◆ **GIVEN PASSAGE**:
-- -- --
Genes exhibiting normalized read counts exceeding 1.0 TPM in both the HP and LP groups were selected for cluster analysis employing Euclidean distance (Figure 3A,B). A total of 10 clusters were identified (from C1–C10). The genes in cluster C3 showed a significant relationship with the seed storage protein activity pathway. In contrast, the other clusters did not display strong specificity or representativeness. Within cluster C3, 12 and 9 genes were clustered in the HP group and LP group, respectively (Supplementary Table S1). Out of the 12 genes in the HP group, 7 candidate genes were DEGs at 20 DAF with a p-value < 0.05, showing no significant difference at 30–50 DAF. And among these seven genes, five were found to be overlapping with the LP group, and two were uniquely clustered in the HP group. Impressively, all genes within this subset exhibited enhanced expression levels relative to the LP group, suggesting their potential regulatory roles in the regulation of seed storage protein activities (Table 1). Notably, a total of nine genes were identified as overlapping between the two groups (Supplementary Table S1), with seven of these genes displaying enrichment in GO terms associated with storage protein functions. Among these seven overlapping genes, six were enriched in GO:0045735, a functional annotation corresponding to nutrient reservoir activity, which are involved in storage protein metabolism. The gene functional annotations were derived from William82.a4.v1, which is available in Soybase (https://www.soybase.org/, accessed on 26 December 2024) and Phytozome (https://phytozome-next.jgi.doe.gov/, accessed on 26 December 2024). Specifically, Glyma.10g246300 and Glyma.20g148400 were functionally annotated as Beta-conglycinin alpha prime subunit proteins. Glyma.13g123500 was annotated as a glycine protein, and Glyma.20g148300 was identified as a member of the cupin superfamily. Glyma.13g194400 and Glyma.20g148200, which exclusively clustered within the HP group, were annotated as Albumin I chain b and Beta-conglycinin and beta chain-like proteins, respectively. The remaining gene, Glyma.02g012600, was identified as containing a legume lectin domain (Lectin_legB), which was enriched in GO:0030246 related to carbohydrate binding (Table 1).
The transcriptomic profiles of these seven genes are illustrated in the heatmap (Figure 3C). Interestingly, the two genes unique to the HP group exhibited a distinct expression pattern in comparison to those in the LP group. Two genes, Glyma.13g194400 and Glyma.20g148200, displayed up–down expression patterns in the HP group, contrasting with the up-regulation observed in the LP group (Figure 3C). The remaining five genes exhibited a uniform up–down expression pattern.

3.5. WGCNA and Visualization

A total of 23,594 genes with an average TPM > 1 across all samples were used to perform WGCNA. A gene cluster dendrogram was generated and partitioned into distinct modules by examining the correlation coefficients among these genes. Each module represents a cluster of highly interconnected genes with robust correlation coefficients inside the cluster. Ultimately, nine unique distinct modules (labeled with different colors) were identified (Figure 4A). Of particular interest, two of these modules demonstrated significant associations with LP_20 and HP_50 during soybean seed development (Figure 4B). The gene expression patterns within these modules showed notable differences between the HP and LP groups (Supplementary Figure S3). The blue module, containing 321 identified genes, showed a significant positive correlation with LP_20. Within this module, Glyma.03g086200 was identified as a candidate hub gene (Figure 4C), annotated as peptidyl-prolyl cis-trans isomerase FKBP62. In contrast, the green module, consisting of 86 genes, revealed a negative relationship with HP_50. Similarly, Glyma.02g272400 emerged as a candidate hub gene, annotated as abscisic aldehyde oxidase (AAO3) (Figure 4D).
-- -- --
◆ **RECORDED INFORMATION**:
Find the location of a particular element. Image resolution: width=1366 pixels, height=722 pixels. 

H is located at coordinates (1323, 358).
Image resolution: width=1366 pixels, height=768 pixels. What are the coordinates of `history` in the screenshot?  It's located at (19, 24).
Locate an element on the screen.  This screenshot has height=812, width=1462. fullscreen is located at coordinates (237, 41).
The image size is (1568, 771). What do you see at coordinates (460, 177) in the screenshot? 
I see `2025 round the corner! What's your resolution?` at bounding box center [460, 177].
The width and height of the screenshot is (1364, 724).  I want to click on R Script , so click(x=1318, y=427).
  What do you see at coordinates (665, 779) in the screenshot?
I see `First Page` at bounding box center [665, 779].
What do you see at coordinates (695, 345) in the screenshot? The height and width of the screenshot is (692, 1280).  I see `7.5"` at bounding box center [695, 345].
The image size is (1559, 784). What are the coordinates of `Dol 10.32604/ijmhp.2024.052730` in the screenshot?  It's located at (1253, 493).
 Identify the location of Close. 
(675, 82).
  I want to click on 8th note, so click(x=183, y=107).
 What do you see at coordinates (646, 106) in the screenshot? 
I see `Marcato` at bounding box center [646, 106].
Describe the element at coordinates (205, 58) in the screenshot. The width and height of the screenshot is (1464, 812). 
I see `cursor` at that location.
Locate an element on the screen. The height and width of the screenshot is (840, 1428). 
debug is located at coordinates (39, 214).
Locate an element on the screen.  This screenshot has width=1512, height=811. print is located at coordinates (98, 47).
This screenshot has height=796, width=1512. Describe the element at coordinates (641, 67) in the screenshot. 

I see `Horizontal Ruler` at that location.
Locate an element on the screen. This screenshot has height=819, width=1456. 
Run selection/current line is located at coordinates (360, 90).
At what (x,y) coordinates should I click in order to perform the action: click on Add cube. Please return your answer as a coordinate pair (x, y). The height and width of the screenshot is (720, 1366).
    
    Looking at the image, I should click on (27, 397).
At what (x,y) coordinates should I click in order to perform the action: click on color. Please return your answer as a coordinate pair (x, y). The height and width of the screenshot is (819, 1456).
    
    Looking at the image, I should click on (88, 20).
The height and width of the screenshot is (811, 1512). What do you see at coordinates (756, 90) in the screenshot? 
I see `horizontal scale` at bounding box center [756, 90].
-- -- --
◆ **APPLY WHAT YOU READ**:
a: Answer these questions using the text on soybean seed storage protein genes.
(i) How many clusters did the cluster analysis identify?
(ii) Which GO term corresponds to nutrient reservoir activity?
(iii) How many genes does the blue module contain?
b: Resume the text on soybean seed storage protein genes after its final sentence.

◆ **ANSWERS BELOW**:
a:
(i) 10 clusters (C1–C10)
(ii) GO:0045735
(iii) 321 genes

b:
3.6. Validation of DEGs by qRT_PCR

To confirm the accuracy and reproducibility of the transcriptome analysis results, 10 DEGs with p < 0.05, i.e., Glyma.02g061800, Glyma.03g248400, Glyma.08g127600, Glyma.10g088300, Glyma.11g153587, Glyma.11g177419, Glyma.13g048500, Glyma.16g123400, Glyma.18g214500, and Glyma.20g213600, were randomly selected for validation via qRT-PCR. The expression trend of these genes showed consistency with that of the RNA-seq sequencing results, indicating that the RNA-seq sequencing results should be reliable (Figure 5).

4. Discussion

Soybean is a primary source of high-quality vegetable protein. Identifying candidate genes and understanding the molecular mechanisms that regulate protein profiles is crucial for the improvement in seed nutritional value in soybean. In this study, two soybean landraces, i.e., HP (high protein content) and LP (low protein content), were used to perform transcriptomics of soybean seeds from 20 DAF to 50 DAF, which includes the critical time points of seed development from early to full development. These four periods coincided with soybean development stages R5 (beginning seed) to R6 (full-sized seed). During these periods, the seed protein content showed a decline and then stabilized. The highest protein content was observed in the period of 20–30 DAF, and stabilization occurred at 40 DAF [28,29,30]. Thousands of DEGs between HP and LP group were identified, including the published gene GmSWEET10b identified at 20 DAF. And a sharp reduction in the number of up-regulated DEGs was observed at 50 DAF (Figure 1C). The finding was consistent with previous results showing that the period from 10 to 40 DAF was critical for the rapid accumulation of lipids and storage proteins and that actual protein levels increase rapidly during this time [31].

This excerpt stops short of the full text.